As the Affordable Care Act’s health insurance marketplaces prepare to open for business across the country, former President Bill Clinton is urging Congress and the states to fix some glaring glitches.
Speaking at his presidential library in Little Rock, Ark., Clinton touted the ACA’s early successes and future benefits, while pointing to some challenges he says still need to be addressed.
One of the law’s worst problems, he says, is an unintended consequence of the Supreme Court’s ruling upholding the health law but making the expansion of Medicaid optional for states. In about half of the states, governors and lawmakers have chosen not to expand Medicaid to low-income adults with incomes up to 138 percent of the federal poverty level.
In those states, Clinton explained, working people with incomes below the federal poverty level ($11,490 for an individual) will not be eligible for Medicaid or federal subsidies. “So you get the worst of all worlds,” he says. “You’re working 40 hours a week, but you’re too poor to get help. Not too rich, but too poor.”
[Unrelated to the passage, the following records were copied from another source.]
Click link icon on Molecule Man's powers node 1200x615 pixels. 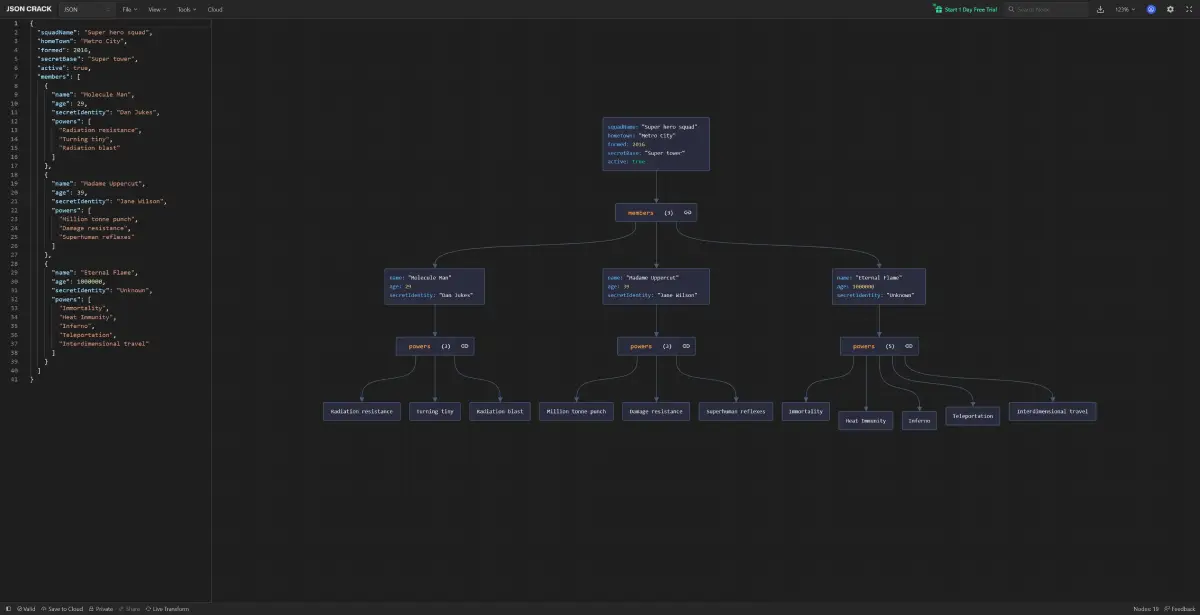[x=464, y=346]
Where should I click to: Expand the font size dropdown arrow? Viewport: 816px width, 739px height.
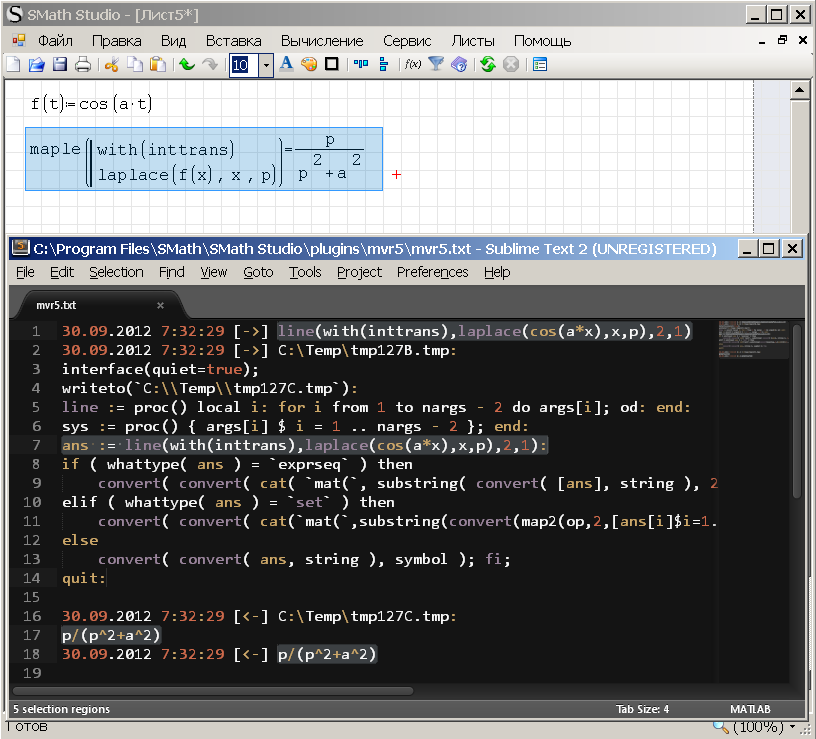(x=266, y=65)
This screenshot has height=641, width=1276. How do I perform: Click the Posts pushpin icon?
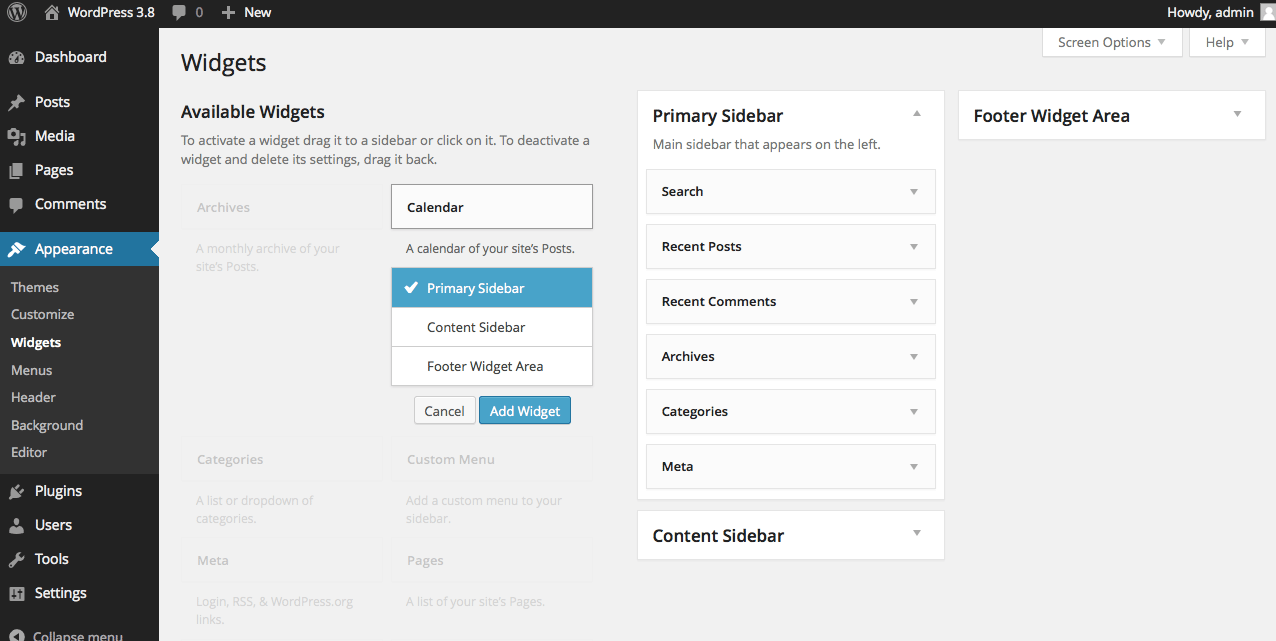tap(17, 102)
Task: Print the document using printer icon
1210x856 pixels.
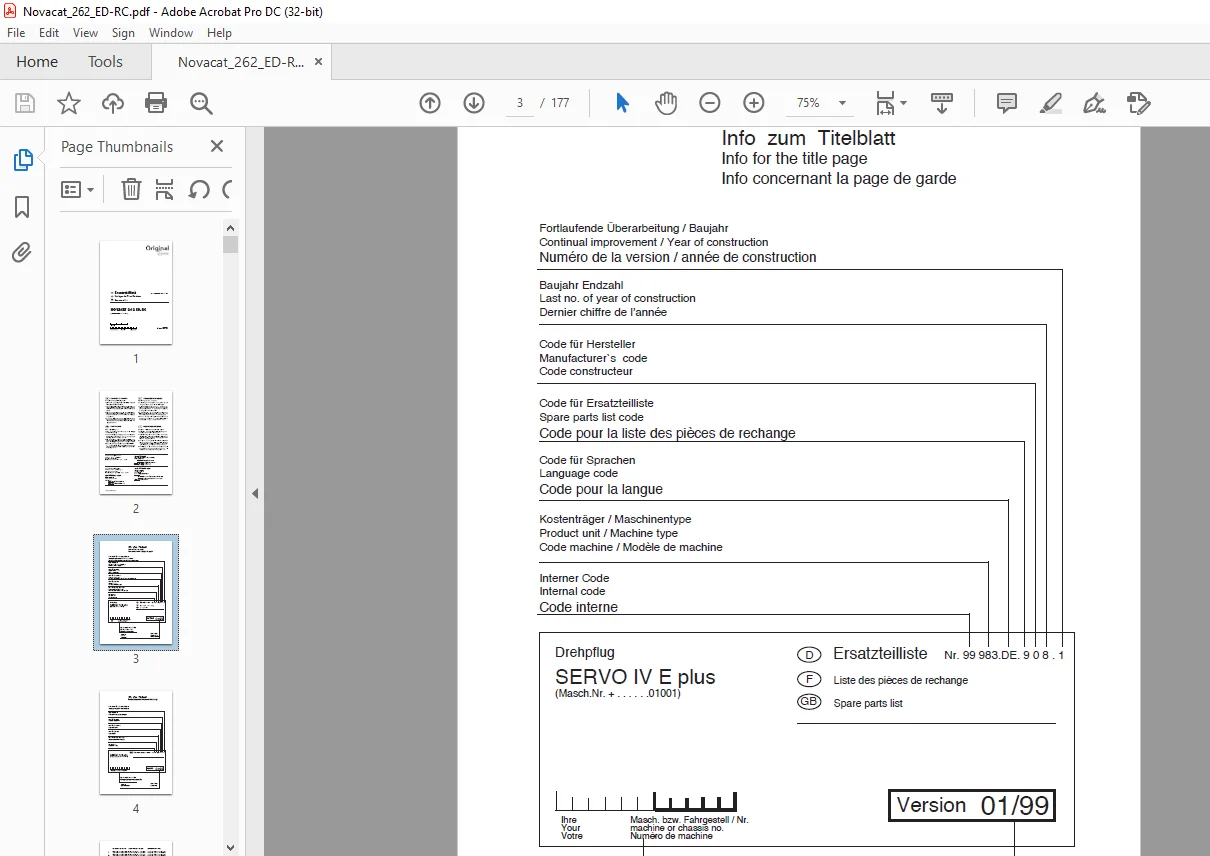Action: coord(156,103)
Meanwhile, people in those same states who make higher incomes will get federal tax subsidies to help pay for health insurance.
“This is a problem that only states can fix,” Clinton says. While not offering a specific solution, he said states are “going to have to talk about it.” Besides leaving the poorest Americans without health coverage, he said, states’ decisions not to expand Medicaid will hurt the hospitals within their borders that end up caring for the poor.
Clinton spoke as part of what the White House has billed as a “celebrity outreach effort” to help Americans understand what the law has to offer them.